Stored data:
──────────

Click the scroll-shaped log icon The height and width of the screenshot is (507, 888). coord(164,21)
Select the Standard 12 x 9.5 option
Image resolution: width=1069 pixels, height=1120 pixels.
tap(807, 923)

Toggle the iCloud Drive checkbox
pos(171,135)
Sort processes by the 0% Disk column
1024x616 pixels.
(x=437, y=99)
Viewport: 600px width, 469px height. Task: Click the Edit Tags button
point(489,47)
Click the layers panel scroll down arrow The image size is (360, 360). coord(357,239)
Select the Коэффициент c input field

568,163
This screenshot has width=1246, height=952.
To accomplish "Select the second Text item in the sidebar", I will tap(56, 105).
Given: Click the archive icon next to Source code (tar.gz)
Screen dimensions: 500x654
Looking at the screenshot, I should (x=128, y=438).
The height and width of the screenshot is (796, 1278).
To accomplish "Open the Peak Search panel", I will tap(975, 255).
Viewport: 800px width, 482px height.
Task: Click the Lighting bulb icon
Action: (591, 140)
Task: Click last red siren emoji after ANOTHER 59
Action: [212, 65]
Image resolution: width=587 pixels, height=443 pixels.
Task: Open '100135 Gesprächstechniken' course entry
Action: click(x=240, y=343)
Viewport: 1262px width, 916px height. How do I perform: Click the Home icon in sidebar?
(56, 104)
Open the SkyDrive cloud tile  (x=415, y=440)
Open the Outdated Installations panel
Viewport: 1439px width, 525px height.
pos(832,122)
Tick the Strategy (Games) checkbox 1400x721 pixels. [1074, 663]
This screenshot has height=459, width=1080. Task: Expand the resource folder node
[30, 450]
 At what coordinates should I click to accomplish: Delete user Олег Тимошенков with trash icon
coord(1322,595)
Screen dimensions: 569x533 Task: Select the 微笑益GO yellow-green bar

──────────

What to produce: Exactly and only the lines from the line containing "Viewport: 1439px width, 525px height." through the last line of the entries should be copied, both ends included.

Output below:
Viewport: 1439px width, 525px height.
pos(832,122)
Tick the Strategy (Games) checkbox 1400x721 pixels. [1074, 663]
This screenshot has height=459, width=1080. Task: Expand the resource folder node
[30, 450]
 At what coordinates should I click to accomplish: Delete user Олег Тимошенков with trash icon
coord(1322,595)
Screen dimensions: 569x533 Task: Select the 微笑益GO yellow-green bar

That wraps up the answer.